DOCUMENT
======
Ilham Kadri, CEO de Solvay. © Belga Image

Ilham Kadri, CEO de Solvay: «Mon personnage de fiction préféré? Shéhérazade, pour son audace, sa confiance en elle»

Thierry Fiorilli
Thierry Fiorilli Journaliste

Super-héros, aventurière, salaud, battante, loser, grande âme… Quel est votre personnage de fiction préféré? Chaque semaine, une personnalité se prête au jeu. En révélant beaucoup d’elle-même.
======
DONNÉES À TRAITER
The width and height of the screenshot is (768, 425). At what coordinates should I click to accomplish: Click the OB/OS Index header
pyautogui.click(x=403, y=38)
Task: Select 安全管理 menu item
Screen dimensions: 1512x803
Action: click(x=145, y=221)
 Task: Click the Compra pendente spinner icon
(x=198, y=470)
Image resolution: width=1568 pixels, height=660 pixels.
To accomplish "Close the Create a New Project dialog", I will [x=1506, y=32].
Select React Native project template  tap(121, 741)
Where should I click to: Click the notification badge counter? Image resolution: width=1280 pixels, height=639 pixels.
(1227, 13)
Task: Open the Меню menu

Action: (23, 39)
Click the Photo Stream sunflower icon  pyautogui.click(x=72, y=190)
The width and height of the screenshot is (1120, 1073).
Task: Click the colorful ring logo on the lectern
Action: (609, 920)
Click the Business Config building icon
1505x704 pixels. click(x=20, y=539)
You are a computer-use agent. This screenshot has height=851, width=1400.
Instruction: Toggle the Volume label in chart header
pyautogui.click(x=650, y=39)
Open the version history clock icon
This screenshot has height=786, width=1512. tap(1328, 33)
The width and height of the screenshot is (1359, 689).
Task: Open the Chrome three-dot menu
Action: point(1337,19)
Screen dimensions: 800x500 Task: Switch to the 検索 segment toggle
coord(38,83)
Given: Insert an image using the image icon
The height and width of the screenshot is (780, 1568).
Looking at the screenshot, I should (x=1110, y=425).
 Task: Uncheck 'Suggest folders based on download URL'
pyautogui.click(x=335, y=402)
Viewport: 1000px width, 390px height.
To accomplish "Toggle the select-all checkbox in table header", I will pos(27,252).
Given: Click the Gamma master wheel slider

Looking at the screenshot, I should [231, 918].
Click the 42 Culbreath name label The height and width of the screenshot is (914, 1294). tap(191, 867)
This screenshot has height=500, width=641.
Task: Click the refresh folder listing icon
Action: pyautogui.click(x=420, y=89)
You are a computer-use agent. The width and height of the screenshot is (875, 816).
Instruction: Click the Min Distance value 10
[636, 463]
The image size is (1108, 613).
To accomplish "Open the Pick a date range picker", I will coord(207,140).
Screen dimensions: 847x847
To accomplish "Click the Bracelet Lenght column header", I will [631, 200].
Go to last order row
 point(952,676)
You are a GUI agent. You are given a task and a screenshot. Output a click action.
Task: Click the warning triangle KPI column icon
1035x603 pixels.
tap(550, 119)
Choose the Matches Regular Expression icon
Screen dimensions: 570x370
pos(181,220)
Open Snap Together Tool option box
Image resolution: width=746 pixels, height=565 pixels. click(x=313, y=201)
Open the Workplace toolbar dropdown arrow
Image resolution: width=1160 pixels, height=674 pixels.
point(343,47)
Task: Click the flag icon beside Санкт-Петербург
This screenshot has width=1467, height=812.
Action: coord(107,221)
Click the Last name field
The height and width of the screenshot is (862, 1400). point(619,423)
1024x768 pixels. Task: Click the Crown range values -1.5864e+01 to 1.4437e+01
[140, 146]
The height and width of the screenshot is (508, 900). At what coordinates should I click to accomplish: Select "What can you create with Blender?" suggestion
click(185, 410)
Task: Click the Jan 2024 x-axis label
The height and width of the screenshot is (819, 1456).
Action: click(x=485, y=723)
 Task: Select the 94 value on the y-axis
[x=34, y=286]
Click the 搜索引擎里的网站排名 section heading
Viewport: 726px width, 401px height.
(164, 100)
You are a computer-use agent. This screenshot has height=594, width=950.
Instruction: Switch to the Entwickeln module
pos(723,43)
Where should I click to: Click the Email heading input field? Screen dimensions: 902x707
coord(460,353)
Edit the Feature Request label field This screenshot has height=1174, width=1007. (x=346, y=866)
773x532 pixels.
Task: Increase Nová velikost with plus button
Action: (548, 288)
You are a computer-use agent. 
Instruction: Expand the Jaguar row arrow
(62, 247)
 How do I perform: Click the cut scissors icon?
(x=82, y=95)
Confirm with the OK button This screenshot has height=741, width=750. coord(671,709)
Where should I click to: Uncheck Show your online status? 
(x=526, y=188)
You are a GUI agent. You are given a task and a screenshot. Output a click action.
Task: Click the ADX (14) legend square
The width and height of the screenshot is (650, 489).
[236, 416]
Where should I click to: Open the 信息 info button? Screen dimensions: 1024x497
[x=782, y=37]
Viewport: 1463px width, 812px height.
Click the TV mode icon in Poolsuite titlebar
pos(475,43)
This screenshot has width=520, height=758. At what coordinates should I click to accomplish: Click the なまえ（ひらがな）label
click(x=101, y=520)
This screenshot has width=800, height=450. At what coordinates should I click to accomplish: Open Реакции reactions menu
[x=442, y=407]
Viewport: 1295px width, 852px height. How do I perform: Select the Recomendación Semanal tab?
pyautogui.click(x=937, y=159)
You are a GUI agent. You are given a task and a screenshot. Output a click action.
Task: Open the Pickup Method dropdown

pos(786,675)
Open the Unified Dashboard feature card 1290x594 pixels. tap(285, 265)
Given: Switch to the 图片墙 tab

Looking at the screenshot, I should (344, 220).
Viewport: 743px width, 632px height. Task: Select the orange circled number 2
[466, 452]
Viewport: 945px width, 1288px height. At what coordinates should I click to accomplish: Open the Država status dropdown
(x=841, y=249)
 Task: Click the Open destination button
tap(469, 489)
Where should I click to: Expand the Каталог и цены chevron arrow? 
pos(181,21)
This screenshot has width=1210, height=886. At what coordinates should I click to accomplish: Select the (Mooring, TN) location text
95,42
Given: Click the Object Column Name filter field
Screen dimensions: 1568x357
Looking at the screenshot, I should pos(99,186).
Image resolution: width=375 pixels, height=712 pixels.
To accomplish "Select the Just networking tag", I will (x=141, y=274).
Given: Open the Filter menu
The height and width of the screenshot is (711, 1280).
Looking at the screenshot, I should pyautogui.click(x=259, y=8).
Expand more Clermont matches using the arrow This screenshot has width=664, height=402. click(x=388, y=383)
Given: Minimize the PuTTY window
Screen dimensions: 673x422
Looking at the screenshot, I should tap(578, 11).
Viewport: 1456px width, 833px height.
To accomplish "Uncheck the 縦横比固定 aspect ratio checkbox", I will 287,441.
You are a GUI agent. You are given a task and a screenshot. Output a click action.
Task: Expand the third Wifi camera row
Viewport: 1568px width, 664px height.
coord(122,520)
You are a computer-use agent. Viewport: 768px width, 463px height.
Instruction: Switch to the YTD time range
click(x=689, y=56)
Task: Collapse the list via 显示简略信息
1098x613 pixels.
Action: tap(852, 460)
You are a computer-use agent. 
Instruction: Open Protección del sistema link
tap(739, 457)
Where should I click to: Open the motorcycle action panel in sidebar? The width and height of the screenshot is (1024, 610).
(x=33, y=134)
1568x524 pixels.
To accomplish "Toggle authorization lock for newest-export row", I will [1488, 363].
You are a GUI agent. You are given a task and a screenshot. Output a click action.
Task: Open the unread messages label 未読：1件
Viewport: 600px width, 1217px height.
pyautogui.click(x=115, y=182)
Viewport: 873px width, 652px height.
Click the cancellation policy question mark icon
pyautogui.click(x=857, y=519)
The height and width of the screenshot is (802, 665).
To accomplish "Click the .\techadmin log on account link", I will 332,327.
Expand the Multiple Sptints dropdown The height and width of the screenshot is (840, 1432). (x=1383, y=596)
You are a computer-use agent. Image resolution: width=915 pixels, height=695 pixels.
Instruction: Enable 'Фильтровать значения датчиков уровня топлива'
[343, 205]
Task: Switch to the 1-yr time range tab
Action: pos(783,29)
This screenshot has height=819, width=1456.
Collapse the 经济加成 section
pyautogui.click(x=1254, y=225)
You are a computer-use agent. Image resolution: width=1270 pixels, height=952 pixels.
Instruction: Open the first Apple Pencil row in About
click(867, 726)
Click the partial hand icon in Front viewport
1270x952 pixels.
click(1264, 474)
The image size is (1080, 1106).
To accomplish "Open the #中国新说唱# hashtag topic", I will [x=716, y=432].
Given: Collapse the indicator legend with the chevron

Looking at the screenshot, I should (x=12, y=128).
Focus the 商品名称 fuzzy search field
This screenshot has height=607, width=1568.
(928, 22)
======
ÉNONCÉ A
Recopiez mot pour mot le passage de l'article sur Ilham Kadri qui commence par les mots « Ilham Kadri, CEO de Solvay. » et se termine par « révélant beaucoup d’elle-même. ».
ÉNONCÉ B
Citez sans rien changer les lignes des entrées, de la toute première jusqu'à celle qui contient « Select React Native », cette dernière comprise.

RÉPONSE FINALE A
Ilham Kadri, CEO de Solvay. © Belga Image

Ilham Kadri, CEO de Solvay: «Mon personnage de fiction préféré? Shéhérazade, pour son audace, sa confiance en elle»

Thierry Fiorilli
Thierry Fiorilli Journaliste

Super-héros, aventurière, salaud, battante, loser, grande âme… Quel est votre personnage de fiction préféré? Chaque semaine, une personnalité se prête au jeu. En révélant beaucoup d’elle-même.

RÉPONSE FINALE B
The width and height of the screenshot is (768, 425). At what coordinates should I click to accomplish: Click the OB/OS Index header
pyautogui.click(x=403, y=38)
Task: Select 安全管理 menu item
Screen dimensions: 1512x803
Action: click(x=145, y=221)
 Task: Click the Compra pendente spinner icon
(x=198, y=470)
Image resolution: width=1568 pixels, height=660 pixels.
To accomplish "Close the Create a New Project dialog", I will [x=1506, y=32].
Select React Native project template  tap(121, 741)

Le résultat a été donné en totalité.